03-29-2006 11:59 AM - edited 02-21-2020 02:20 PM
I have a PIX 506e set up for VPN connectivity at a remote branch office. Users from my main branch office cannot connect to it when they they are sitting at their desks. In other words, the main corporate office firewall is blocking the VPN connection. The VPN works just fine when users are not in the office.
Here is a cut and paste of the translations and encryptions in use:
sysopt connection permit-ipsec
crypto ipsec transform-set trmset1 esp-aes-256 esp-sha-hmac
crypto dynamic-map map2 10 set transform-set trmset1
crypto map map1 10 ipsec-isakmp dynamic map2
crypto map map1 interface outside
isakmp enable outside
isakmp nat-traversal 20
isakmp policy 10 authentication pre-share
isakmp policy 10 encryption aes
isakmp policy 10 hash sha
isakmp policy 10 group 2
isakmp policy 10 lifetime 86400
The question is, what do I need to open up IP/TCP/UDP wise on my firewall at the corporate office to allow outbound VPN connections to be succesful. Keep in mind, I need this to be succesfull in the future as well with other VPN servers.
Any thoughts would be appreciated.
Jason
03-29-2006 10:10 PM
I think your VPN configuration is OK you need modify access-list from inside to outside of your firewall
You need permit esp protocol ad udp ports 500 a 4500
so it should by (I suppose that you access list for outbound is named in_out...)
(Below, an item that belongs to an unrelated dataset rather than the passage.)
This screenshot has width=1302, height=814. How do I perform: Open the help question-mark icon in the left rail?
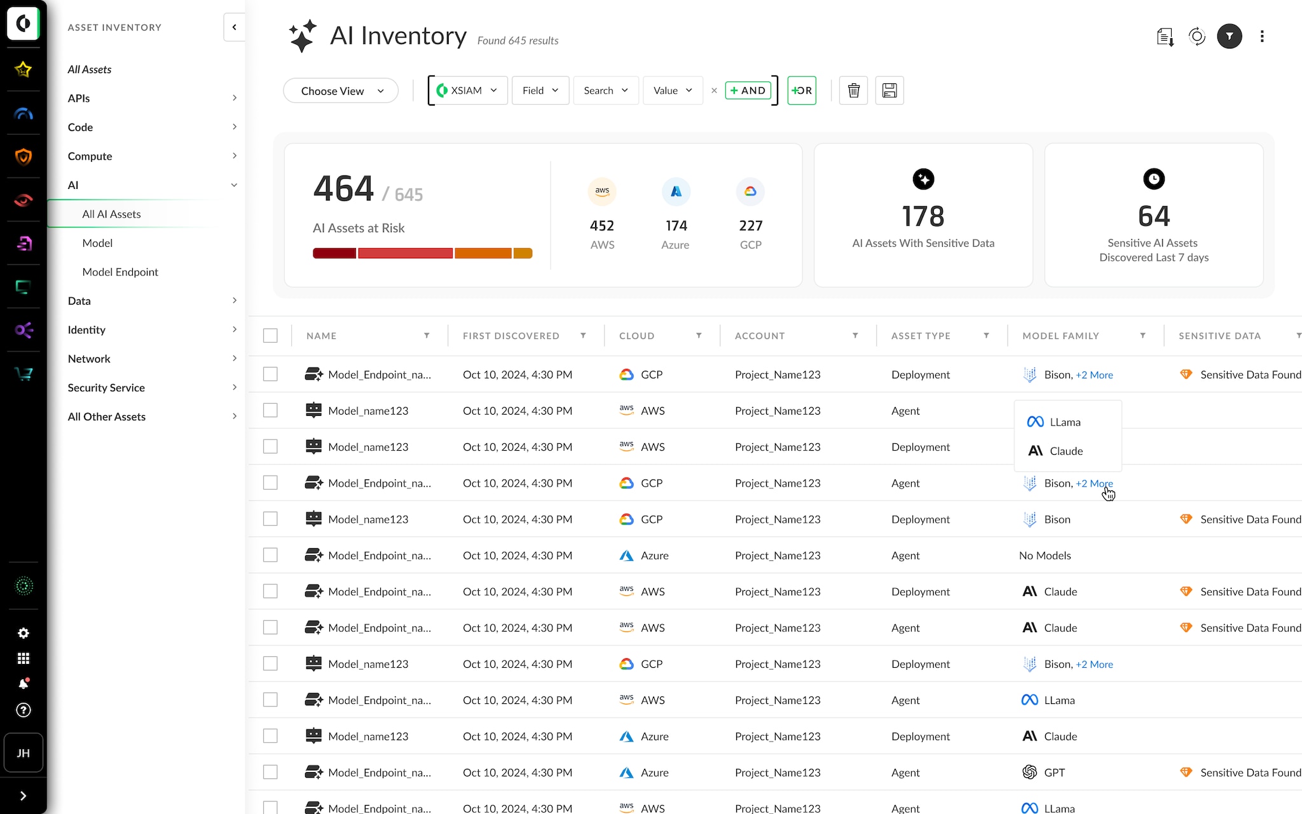(24, 710)
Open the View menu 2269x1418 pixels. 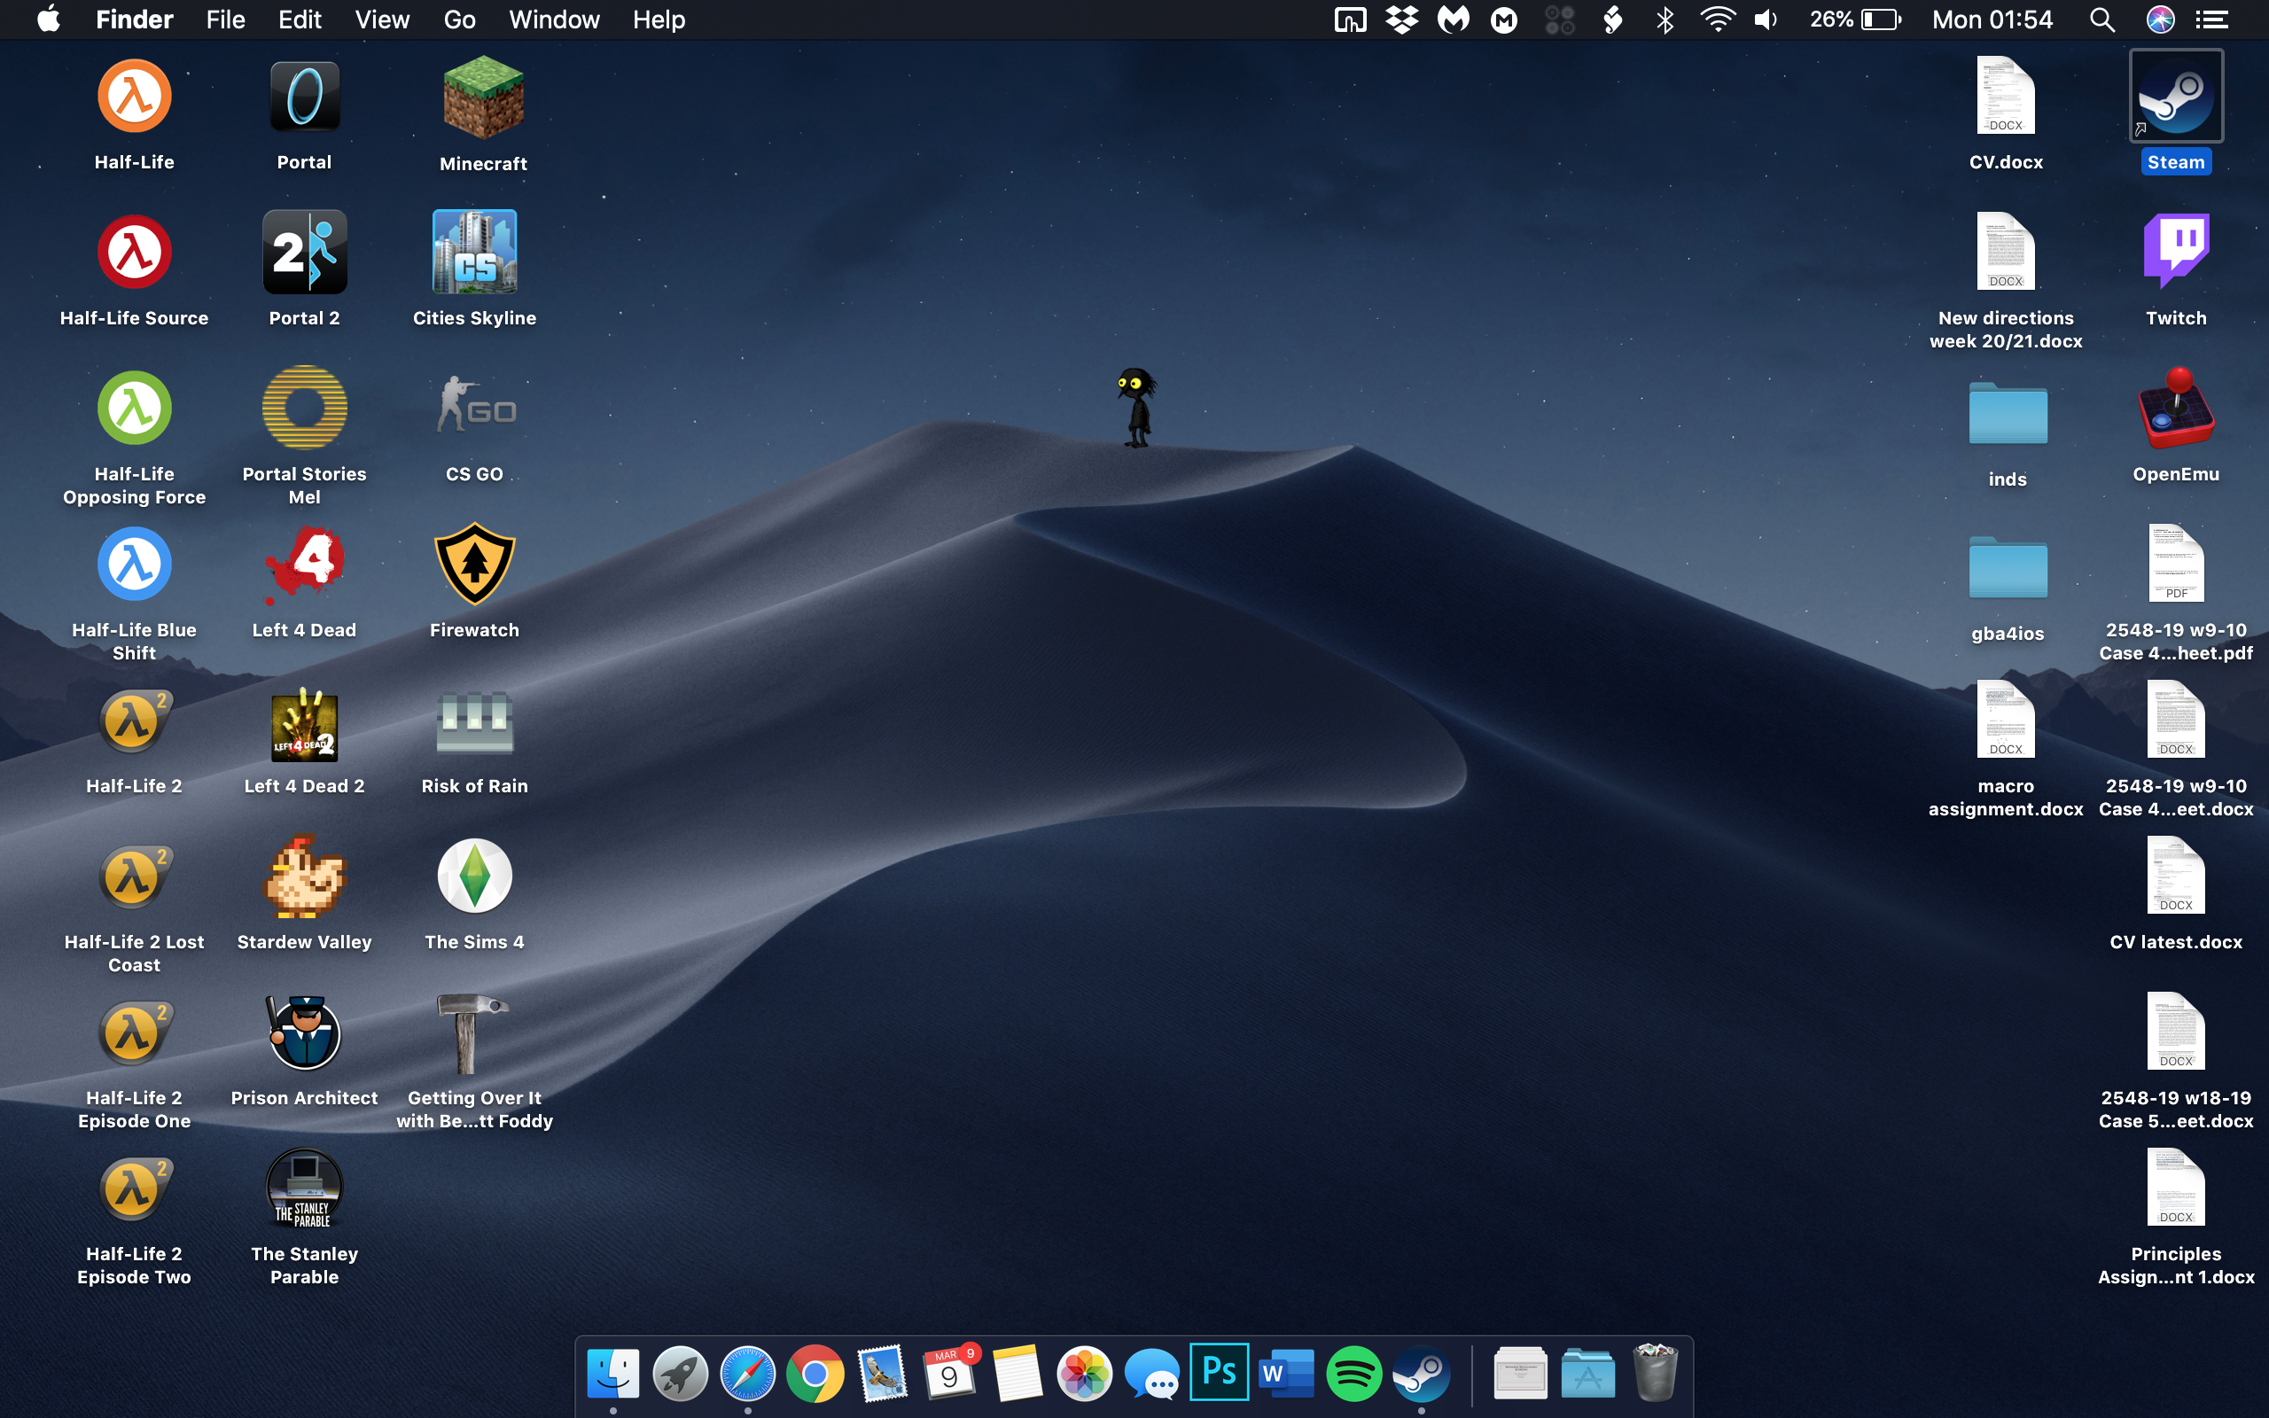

access_list in_out permit esp any your_VPN_server_IP
access_list in_out permit udp any your_VPN_server_IP eq 500
access_list in_out permit udp any your_VPN_server_IP eq 4500
M.
Hope that helps, rate if it does
03-31-2006 06:14 PM
Man, i wish I had some way to go back and change the rateing to whatever the highest is. Enabling NAT-T via udp port 4500 like you suggested proved to be the missing ingredient. Thanks for that.
03-31-2006 09:55 PM
Nice to hear that problem is solved ...
NAT-T is most common problem in VPN
Milan
Discover and save your favorite ideas. Come back to expert answers, step-by-step guides, recent topics, and more.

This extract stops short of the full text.